■ Work to be completed
When you write out the material, keep every line exactly as it is.

■ Data supplied
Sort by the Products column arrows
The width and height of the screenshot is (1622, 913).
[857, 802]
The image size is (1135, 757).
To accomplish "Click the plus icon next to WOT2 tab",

■ Exercise solution
Sort by the Products column arrows
The width and height of the screenshot is (1622, 913).
[857, 802]
The image size is (1135, 757).
To accomplish "Click the plus icon next to WOT2 tab",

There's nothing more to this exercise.